§ Problems and tasks
(1) Summarize the Jim Bray article in two sentences.
(2) Translate this sentence from the Jim Bray article into Spanish: "He began skating competitively in 1967, at 6 years of age."

§ Excerpted passage
====
- Born: 1961 (age 64–65)
- Known for: Freestyle artistic roller skating, acting
- Notable work: Roller Boogie (1979);
- Television: Star City Roll Out (1983);

= Jim Bray =

American artistic roller skater (born 1961)

Jim Bray (born 1961) is an American professional freestyle artistic roller skater. A performer and instructor, Bray competed in freestyle artistic skating for nearly a decade, before giving up his amateur status in order to co-star alongside Linda Blair in 1979 musical teensploitation film Roller Boogie.

By the time he was 18, Bray had earned 275 trophies and "won every Artistic Singles event from Primary Boys to Senior Men's in his Regional competitions". He has been United States amateur roller skating champion 8 times and skated competitively for 15 years.

In 1981, Roller Skating Magazine (published by Surfer Publications) wrote that Bray's "ability to turn his roller skating talent into a marketable career has been a pleasure and inspiration to millions all over the world".

== Life ==
Jim Bray was born in 1961 and grew up in Ontario, California, as an only child. He graduated from Chaffey High School in Ontario, California.

=== Competitive skating ===
He began skating competitively in 1967, at 6 years of age. He stated that he first got interested in roller skating "from some girls who were neighbors". In his youth, he practiced daily after school from 3 PM to 7:30 PM.

Bray studied under various Californian coaches, including Chris Baerg of Downey, Rick Weber of Simi Valley, and Omar and Delores Dunn of Bakersfield.
====
§ The data
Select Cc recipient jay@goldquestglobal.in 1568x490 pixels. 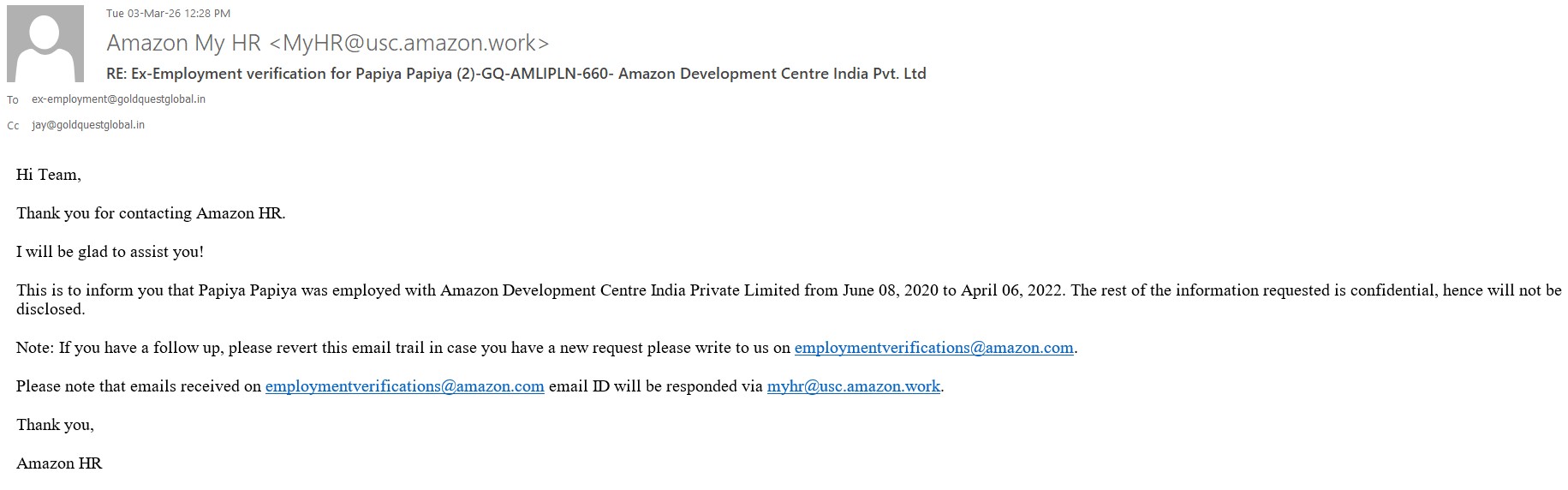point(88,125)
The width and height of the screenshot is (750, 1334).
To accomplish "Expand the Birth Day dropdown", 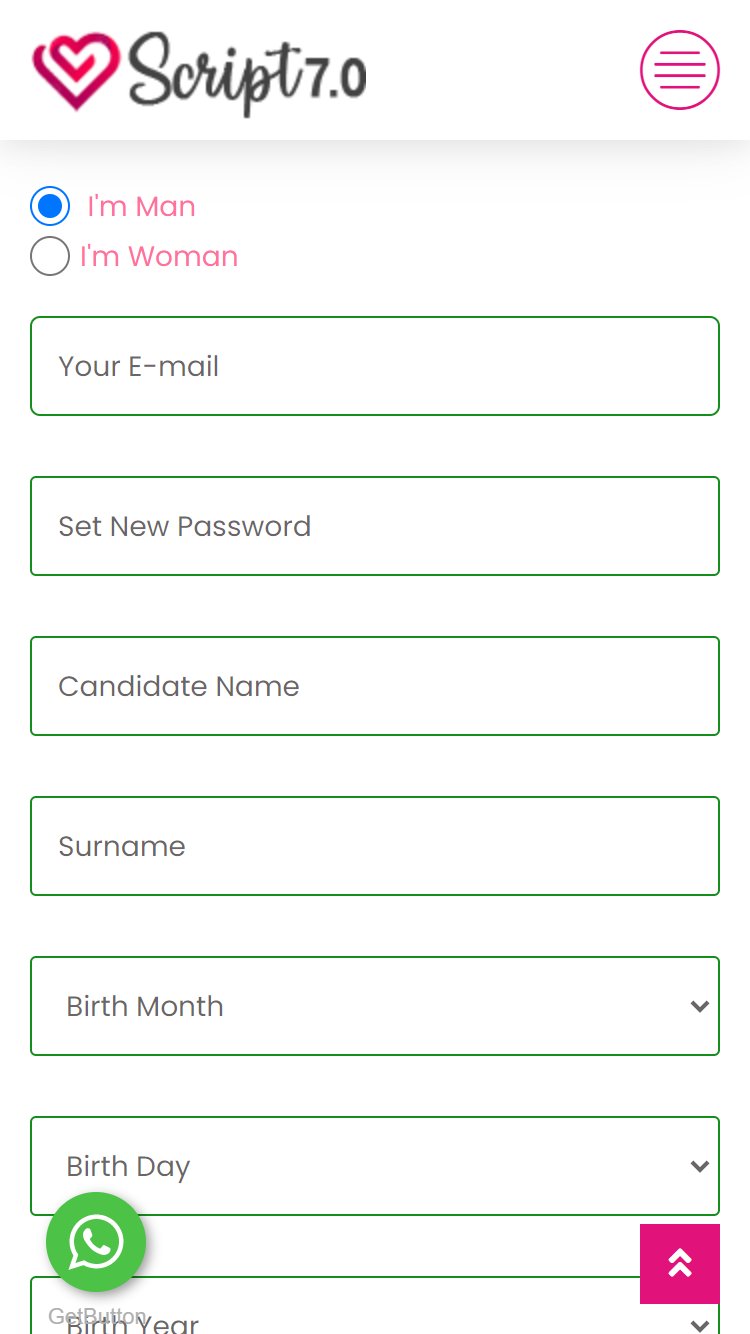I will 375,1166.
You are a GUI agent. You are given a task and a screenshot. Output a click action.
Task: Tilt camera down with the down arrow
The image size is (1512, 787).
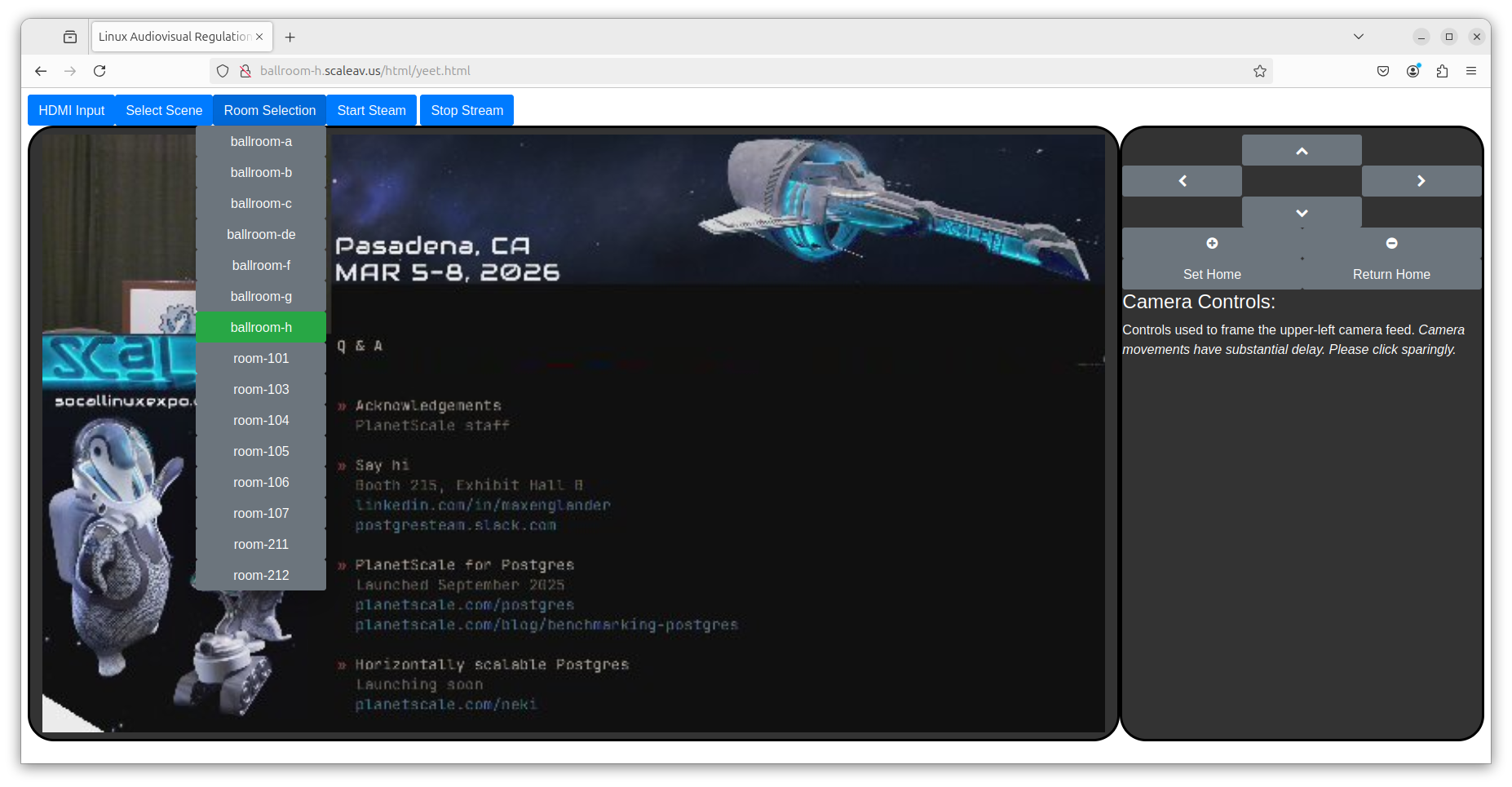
====
§ Solutions to the problems
(1) Jim Bray, born in 1961, is an American professional freestyle artistic roller skater, performer and instructor who gave up his amateur status to co-star with Linda Blair in the 1979 film Roller Boogie. Raised as an only child in Ontario, California, he began skating competitively in 1967 at age 6, had earned 275 trophies by age 18, and was United States amateur roller skating champion 8 times.

(2) Comenzó a patinar de forma competitiva en 1967, a los 6 años de edad.